* Task *
Start at the first line below and write out everything verbatim except the pictures.

[Data to use]

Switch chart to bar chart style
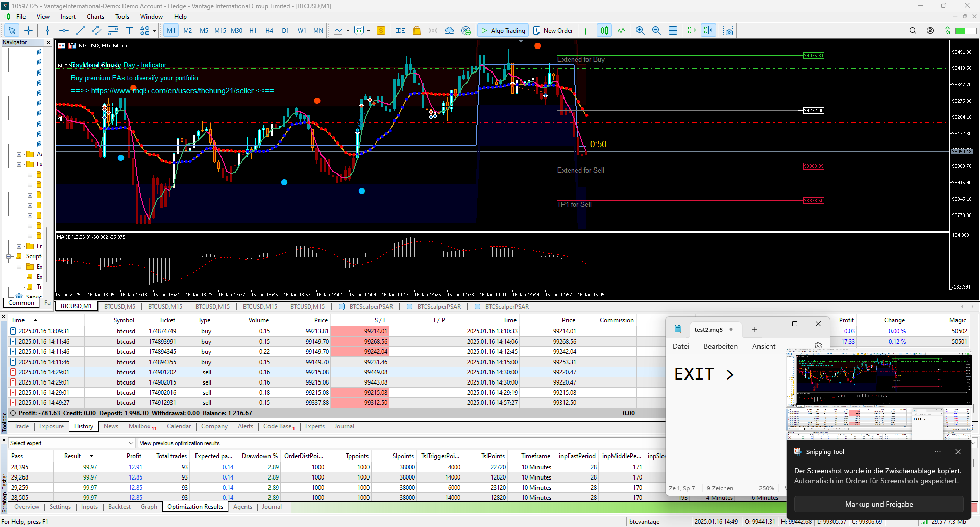Viewport: 980px width, 527px height. pos(588,31)
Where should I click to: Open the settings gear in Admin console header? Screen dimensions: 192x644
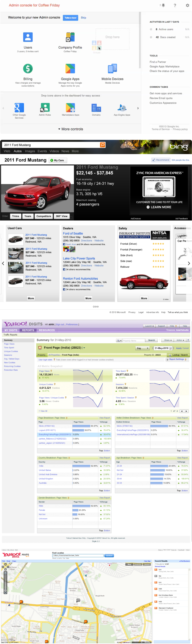point(187,5)
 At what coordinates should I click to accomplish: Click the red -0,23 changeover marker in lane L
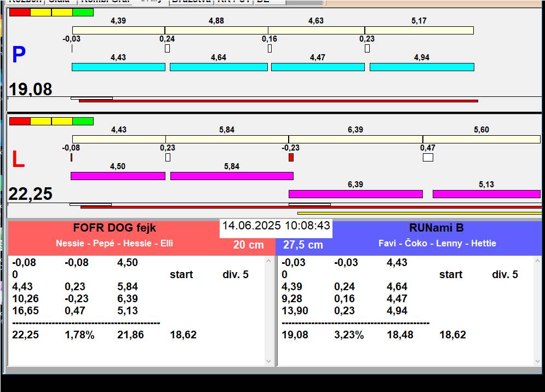291,157
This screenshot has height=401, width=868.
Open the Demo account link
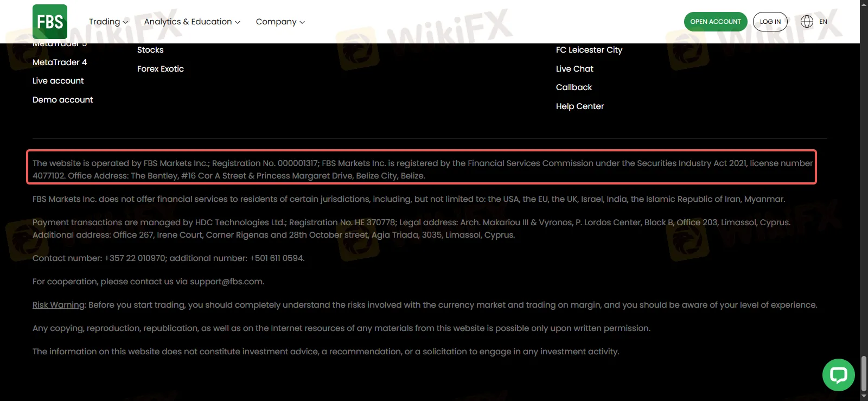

[/Data to use]

* Response to this exercise *
Switch chart to bar chart style
Viewport: 980px width, 527px height. pos(588,31)
Where should I click to: Open the settings gear in Admin console header? Screen dimensions: 192x644
point(187,5)
 At what coordinates should I click to accomplish: Click the red -0,23 changeover marker in lane L
291,157
This screenshot has height=401, width=868.
Open the Demo account link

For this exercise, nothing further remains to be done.